Changes in corneal parameters at confocal microscopy in treated glaucoma patients

Stefano Ranno 1,, Paolo Fogagnolo 2, Luca Rossetti 3, Nicola Orzalesi 3, Paolo Nucci 1
PMCID: PMC3151567  PMID: 21845031

Abstract

Background:

The purpose of this study was to evaluate corneal parameters in treated glaucoma patients, nontreated glaucoma patients, and normal subjects using confocal microscopy.

Methods:

Forty patients with primary open-angle glaucoma and 22 untreated controls underwent confocal microscopy of the cornea using the Heidelberg retinal tomograph cornea module. The glaucoma group was divided into two subgroups, ie, patients on medical treatment for at least two years before inclusion (with beta-blockers or prostaglandin analogs) and nontreated glaucoma patients. The following corneal parameters were evaluated: endothelial cell density and number, reflectivity, and tortuosity of sub-basal nerves. For reflectivity and tortuosity, a dedicated grading scale ranging from 0 to 4 was used. Differences between treatments were also evaluated in the treated glaucoma group.

Results:

Number of fibers and reflectivity of the sub-basal plexus were significantly lower in glaucoma patients as compared with controls (2.5 ± 0.7 versus 2.9 ± 0.9, P = 0.006, and 2.3 ± 0.8 versus 2.7 ± 0.9, P = 0.04, respectively), whereas tortuosity was significantly higher (2.6 ± 1 versus 2.0 ± 0.8, P = 0.007). Endothelial cell density (measured as cells per mm2) was lower in the glaucoma group comparing treated patients with nontreated patients (2826 ± 285 versus 3124 ± 272, P = 0.0003). Comparing treated patients with nontreated patients, relevant differences were found in number (2.3 ± 0.7 versus 2.8 ± 0.8, P = 0.004), tortuosity (2.8 ± 1 versus 2.2 ± 0.8, P = 0.004), and reflectivity (2.2 ± 0.8 versus 2.6 ± 0.8, P = 0.04). No differences in corneal parameters were found between beta-blockers and prostaglandin analogs.

Conclusion:

This study shows that differences in corneal parameters between glaucoma patients and controls may be due to the medical treatments used for glaucoma. These data should be taken into consideration in long-standing medical glaucoma treatment and in potential candidates for surgery.
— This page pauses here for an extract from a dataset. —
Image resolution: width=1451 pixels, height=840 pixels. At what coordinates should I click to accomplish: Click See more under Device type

Keywords: cornea, glaucoma, sub-basal nerves, endothelial cells, confocal microscopy

Introduction

Glaucoma is an optic neuropathy characterized by structural changes and functional impairment. It can be divided into primary open-angle glaucoma, which has an insidious and slow onset, and angle-closure glaucoma. Quigley and Broman1 estimate that glaucoma affects 60.5 million people worldwide and that this number will increase to about 80 million by 2020. Approximately 75% of these patients will have primary open-angle glaucoma. Glaucoma is the second leading cause of blindness in the world and would account for over eight million cases of blindness today, rising to over 11 million by 2020.1

Treatments for glaucoma aim at reducing intraocular pressure, which is the main risk factor for development and progression of the disease. Medical, surgical, and laser options are available. Topical medical treatments are effective in most cases. Even if monodose treatments are available for beta-blockers and, very recently, for prostaglandin analogs, multidose treatments are more frequently used. Multidose formulations require the use of a preservative in order to guarantee the absence of contamination by micro-organisms. Unfortunately, this toxic effect is aspecific and generates dose-dependent noxious effects on the ocular surface.
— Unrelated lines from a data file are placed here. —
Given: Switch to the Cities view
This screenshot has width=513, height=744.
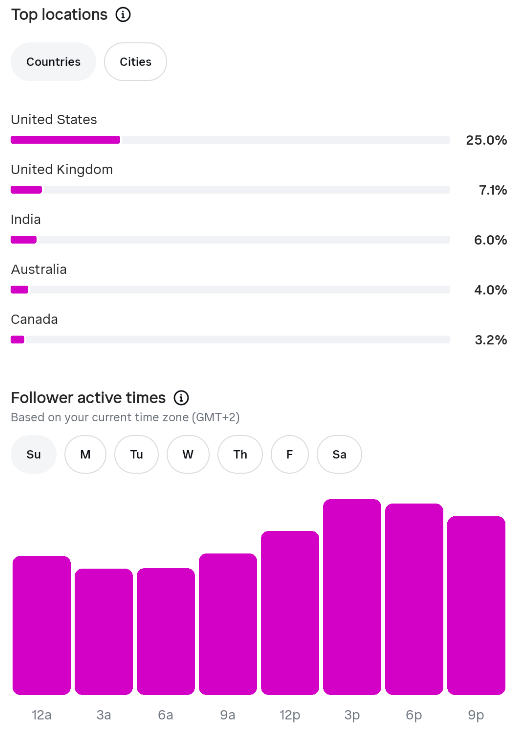Looking at the screenshot, I should point(135,62).
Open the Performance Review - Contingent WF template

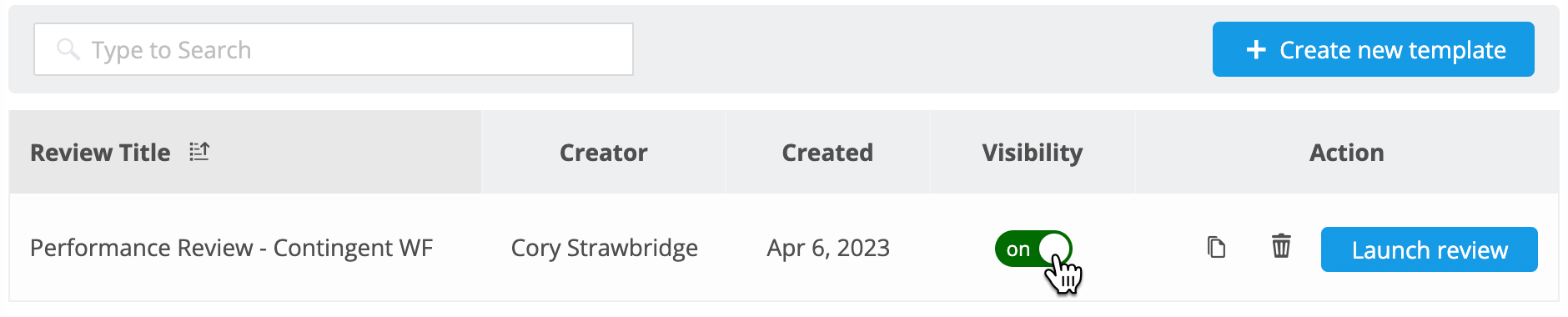pos(231,248)
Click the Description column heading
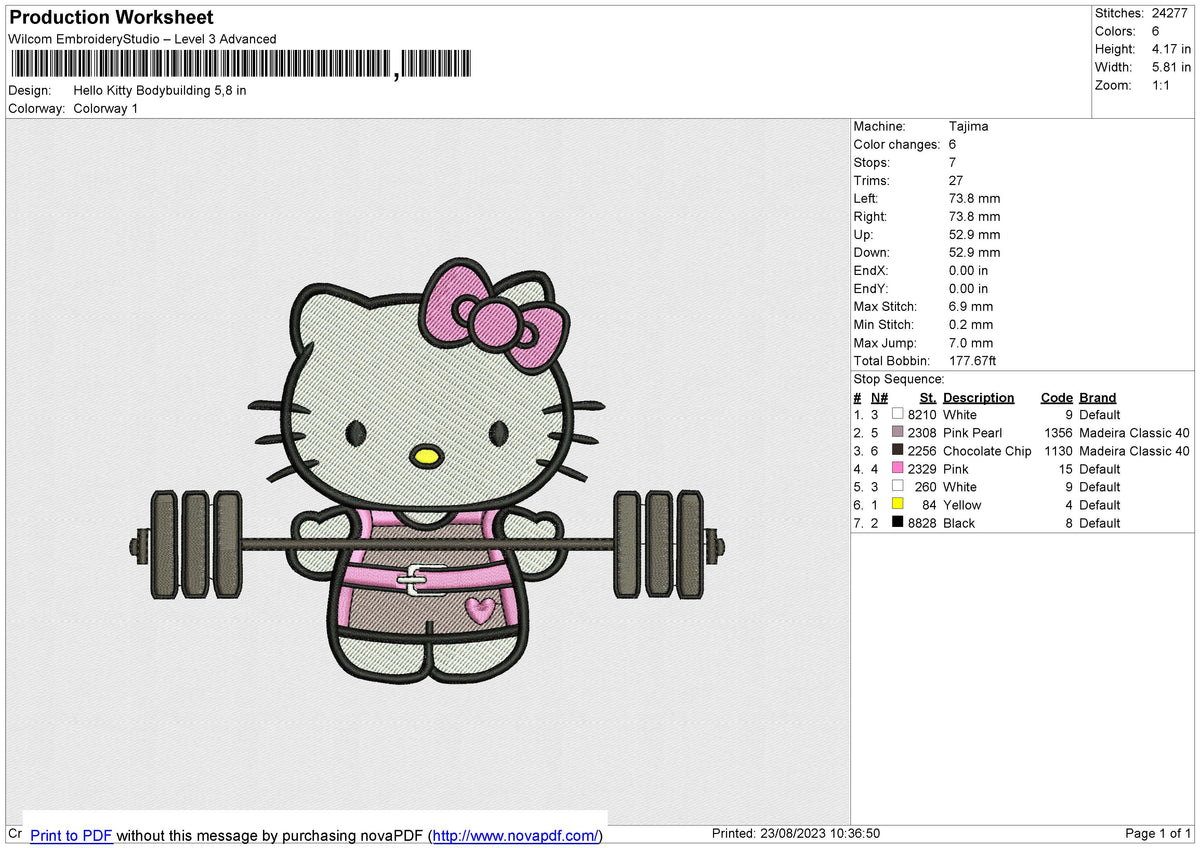1200x848 pixels. tap(978, 397)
Glaucomatous patients often need to use more than one eye drop to obtain adequate reduction in intraocular pressure, and topical therapy is carried on for many years or lifelong, so adverse events and side effects should be minimized to achieve optimal compliance. Therefore, ocular surface impairment in glaucoma has become a topic of great interest. The negative effects of glaucoma medications may be due to both allergic and toxic mechanisms in the conjunctiva, lacrimal film, and cornea.2 These effects may be due to the active component, as well as to preservatives, but the exact mechanisms involved in inducing toxic or proinflammatory effects of ophthalmic solutions are still unknown.3 Among the side effects, ocular surface disorders attributable to the drug itself or to drug preservatives are relatively common.49 Furthermore, the use of antiglaucoma drugs may induce cytotoxicity in corneal endothelial cells, as shown by in vitro studies.10,11

Confocal microscopy is a novel diagnostic technique which provides noninvasive optical sectioning of the tissues of the anterior segment of the eye and allows high-magnification imaging of the corneal epithelium, Bowman’s membrane, stromal keratocytes, and nerves, as well as the corneal endothelium. Confocal imaging is able to show changes on the ocular surface in a number of subclinical eye conditions.1215 The aim of this study was to investigate with confocal microscopy in vivo the sub-basal corneal plexus and endothelial cell involvement in medical treatment of glaucoma.

Materials and methods

Patients

This study was conducted at the Eye Clinic of the University of Milan, San Paolo Hospital, Milan, Italy, was approved by the local ethics committee, and adhered to the tenets of the Declaration of Helsinki. Informed consent was obtained from all patient before enrolment.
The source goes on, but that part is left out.